Standards 1.2, 1.3, 1.4 and the associated guidelines refer to areas related to ECTS (in particular programme design, Student-Centred Learning, teaching and assessment and student admission, progression, recognition and certification).

Good practice in using ECTS will help institutions improve the quality of their programmes and their learning mobility offer. Thus, ECTS use should be quality assured through appropriate evaluation processes (e.g. monitoring, internal and external quality reviews and students’ feedback) and continuous quality enhancement. In evaluating the effectiveness of a programme (including the learning outcomes, workload and assessment methods) a number of measures will be used. These may include high dropout or failure rates or longer completion times. A programme can be considered effective when its goals are attained in due time, that is to say when students achieve the defined learning outcomes, accumulate the required credits and obtain the qualification as planned in the programme. However, care should be taken in any analysis to discriminate critically between the elements, as they may also indicate ineffective planning or delivery of the programme or inadequate measures for supporting students.

The following indicators can be used for evaluating the quality of ECTS implementation:

  • Educational components are expressed in terms of appropriate learning outcomes, and clear information is available concerning their level, credits, delivery and assessment;
  • Studies can be completed in the time officially allocated to them (i.e. the workload associated with an academic year, a semester, trimester or a single course component is realistic);
  • Annual monitoring examines any variations in patterns of achievement and results gained and follows up with appropriate revision;
  • Students are provided with detailed information and advice so that they can follow progression rules, exploit options for flexible pathways and select educational components at an appropriate level for their qualification;
  • Students are informed promptly of their results.

For mobile students and recognition, this means that:

  • Credit transfer processes are included in the monitoring, review and validation procedures;
  • Appropriate staff are designated as responsible for credit recognition and transfer matters;
  • Learning Agreements are completed in all cases; their development, and any subsequent changes to them, are subject to sensitive yet robust approval processes;
  • Incoming mobile students undertake educational components from the existing Course Catalogue; they are assessed and graded like local students;
  • Detailed transcripts are provided recording the credits and grades awarded;
  • Recognition is given to all credits associated with successfully completed educational components undertaken as part of an approved Learning Agreement in its final version; results are issued and transmitted promptly;
  • Grading tables exist for interpreting the grades awarded, so that grades – and not just credits – are properly reflected in any final qualifications gained.

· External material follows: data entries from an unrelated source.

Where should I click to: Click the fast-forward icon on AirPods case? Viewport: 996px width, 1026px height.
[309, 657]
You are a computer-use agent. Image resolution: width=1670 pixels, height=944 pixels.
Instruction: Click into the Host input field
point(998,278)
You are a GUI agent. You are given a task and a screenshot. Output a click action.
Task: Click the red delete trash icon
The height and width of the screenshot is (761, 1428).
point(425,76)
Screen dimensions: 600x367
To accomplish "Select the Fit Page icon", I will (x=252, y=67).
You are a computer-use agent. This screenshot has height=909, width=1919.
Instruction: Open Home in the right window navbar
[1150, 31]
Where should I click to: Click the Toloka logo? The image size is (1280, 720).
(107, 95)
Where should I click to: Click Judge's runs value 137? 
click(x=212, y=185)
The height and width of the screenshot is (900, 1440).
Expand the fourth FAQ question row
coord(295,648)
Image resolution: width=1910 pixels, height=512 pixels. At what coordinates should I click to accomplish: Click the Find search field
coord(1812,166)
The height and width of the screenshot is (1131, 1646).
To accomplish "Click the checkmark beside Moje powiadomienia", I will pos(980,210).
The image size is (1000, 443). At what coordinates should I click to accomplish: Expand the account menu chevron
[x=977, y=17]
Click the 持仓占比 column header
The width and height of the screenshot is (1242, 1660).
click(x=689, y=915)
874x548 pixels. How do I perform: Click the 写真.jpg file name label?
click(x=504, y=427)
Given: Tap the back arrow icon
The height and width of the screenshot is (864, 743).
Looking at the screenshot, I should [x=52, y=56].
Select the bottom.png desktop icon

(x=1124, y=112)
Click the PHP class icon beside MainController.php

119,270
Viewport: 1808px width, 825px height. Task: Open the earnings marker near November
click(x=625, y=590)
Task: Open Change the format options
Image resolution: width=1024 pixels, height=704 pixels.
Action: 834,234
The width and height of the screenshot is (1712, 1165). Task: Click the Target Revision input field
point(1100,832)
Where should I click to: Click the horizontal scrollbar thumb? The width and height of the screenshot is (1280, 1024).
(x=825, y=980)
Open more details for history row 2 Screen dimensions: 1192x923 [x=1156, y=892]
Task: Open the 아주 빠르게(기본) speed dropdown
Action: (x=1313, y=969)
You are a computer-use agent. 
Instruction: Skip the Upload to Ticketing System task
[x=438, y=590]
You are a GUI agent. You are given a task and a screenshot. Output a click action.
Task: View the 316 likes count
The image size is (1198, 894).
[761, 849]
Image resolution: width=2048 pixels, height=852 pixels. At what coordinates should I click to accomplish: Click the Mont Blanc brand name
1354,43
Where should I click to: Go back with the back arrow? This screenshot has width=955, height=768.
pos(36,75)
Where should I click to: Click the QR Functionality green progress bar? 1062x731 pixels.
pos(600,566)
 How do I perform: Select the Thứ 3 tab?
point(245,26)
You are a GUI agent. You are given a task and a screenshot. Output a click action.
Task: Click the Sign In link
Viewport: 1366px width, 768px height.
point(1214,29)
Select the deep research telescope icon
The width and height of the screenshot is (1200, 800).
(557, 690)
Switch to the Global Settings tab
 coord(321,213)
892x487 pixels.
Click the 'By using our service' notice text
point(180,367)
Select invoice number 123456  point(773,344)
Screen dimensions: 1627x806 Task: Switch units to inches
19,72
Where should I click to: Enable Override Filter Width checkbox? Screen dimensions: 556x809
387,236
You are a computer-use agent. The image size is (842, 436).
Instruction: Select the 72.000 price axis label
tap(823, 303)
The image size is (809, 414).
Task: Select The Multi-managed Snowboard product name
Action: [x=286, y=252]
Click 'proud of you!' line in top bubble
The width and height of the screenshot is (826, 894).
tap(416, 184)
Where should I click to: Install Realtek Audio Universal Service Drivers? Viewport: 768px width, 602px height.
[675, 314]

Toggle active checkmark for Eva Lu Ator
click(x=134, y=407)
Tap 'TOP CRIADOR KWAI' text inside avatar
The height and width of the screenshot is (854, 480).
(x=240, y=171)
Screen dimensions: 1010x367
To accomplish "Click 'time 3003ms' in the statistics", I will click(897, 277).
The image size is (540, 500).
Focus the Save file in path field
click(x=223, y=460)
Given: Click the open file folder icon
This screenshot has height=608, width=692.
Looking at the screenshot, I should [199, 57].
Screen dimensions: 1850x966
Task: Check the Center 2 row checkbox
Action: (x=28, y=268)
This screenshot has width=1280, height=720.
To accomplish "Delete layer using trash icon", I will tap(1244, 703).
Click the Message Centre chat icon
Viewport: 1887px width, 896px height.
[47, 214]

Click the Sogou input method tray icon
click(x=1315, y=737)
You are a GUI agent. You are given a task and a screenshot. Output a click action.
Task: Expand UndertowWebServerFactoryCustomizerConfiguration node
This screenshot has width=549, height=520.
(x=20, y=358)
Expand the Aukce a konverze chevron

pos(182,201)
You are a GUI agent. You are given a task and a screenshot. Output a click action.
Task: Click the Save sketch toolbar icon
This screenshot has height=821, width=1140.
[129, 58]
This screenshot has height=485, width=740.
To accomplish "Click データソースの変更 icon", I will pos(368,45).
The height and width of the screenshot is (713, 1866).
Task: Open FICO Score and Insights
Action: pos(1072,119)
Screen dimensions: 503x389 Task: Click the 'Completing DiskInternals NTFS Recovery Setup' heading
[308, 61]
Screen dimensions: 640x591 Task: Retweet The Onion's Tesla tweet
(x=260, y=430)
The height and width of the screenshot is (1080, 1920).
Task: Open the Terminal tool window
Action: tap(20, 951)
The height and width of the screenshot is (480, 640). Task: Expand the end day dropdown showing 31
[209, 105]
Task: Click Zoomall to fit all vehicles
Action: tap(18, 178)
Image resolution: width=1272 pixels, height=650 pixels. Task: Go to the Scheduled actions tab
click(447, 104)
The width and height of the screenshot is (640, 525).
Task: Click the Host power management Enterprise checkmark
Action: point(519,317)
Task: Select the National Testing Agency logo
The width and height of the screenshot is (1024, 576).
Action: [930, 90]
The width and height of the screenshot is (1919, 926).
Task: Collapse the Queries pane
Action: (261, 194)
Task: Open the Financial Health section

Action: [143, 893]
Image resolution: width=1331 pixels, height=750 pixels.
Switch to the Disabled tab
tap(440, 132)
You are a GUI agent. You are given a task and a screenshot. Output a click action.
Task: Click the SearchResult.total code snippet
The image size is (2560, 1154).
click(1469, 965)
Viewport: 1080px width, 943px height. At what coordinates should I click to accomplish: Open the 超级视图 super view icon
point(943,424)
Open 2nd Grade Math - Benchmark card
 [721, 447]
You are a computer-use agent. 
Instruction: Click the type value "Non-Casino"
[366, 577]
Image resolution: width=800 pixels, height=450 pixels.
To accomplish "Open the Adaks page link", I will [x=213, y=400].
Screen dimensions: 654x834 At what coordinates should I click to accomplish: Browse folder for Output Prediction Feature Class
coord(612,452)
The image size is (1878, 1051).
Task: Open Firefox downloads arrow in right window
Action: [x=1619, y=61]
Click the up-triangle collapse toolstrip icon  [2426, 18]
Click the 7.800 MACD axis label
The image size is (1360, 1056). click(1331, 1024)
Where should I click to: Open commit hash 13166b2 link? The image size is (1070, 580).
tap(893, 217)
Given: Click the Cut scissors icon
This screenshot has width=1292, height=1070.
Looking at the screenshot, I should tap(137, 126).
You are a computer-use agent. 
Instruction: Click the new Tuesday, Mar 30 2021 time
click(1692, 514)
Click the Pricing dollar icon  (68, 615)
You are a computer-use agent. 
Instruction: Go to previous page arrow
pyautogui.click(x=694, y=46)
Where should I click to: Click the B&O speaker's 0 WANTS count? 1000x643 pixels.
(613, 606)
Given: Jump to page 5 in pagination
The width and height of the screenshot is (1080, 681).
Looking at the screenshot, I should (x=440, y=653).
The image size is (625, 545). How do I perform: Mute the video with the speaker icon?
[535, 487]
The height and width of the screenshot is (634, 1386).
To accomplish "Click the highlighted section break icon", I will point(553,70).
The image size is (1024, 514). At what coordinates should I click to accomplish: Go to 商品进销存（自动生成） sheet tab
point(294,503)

Student representatives should be actively engaged in quality assurance processes for ECTS:

  • In internal quality assurance, where students provide information (by responding to surveys on a regular basis, focus groups); participate in the preparation of the institutions' self-assessment reports; are actively engaged in the bodies responsible for internal quality assurance processes and monitoring of the ECTS credit allocation.
  • In external quality assurance, where students are members of external review panels of higher education institutions and/or programmes.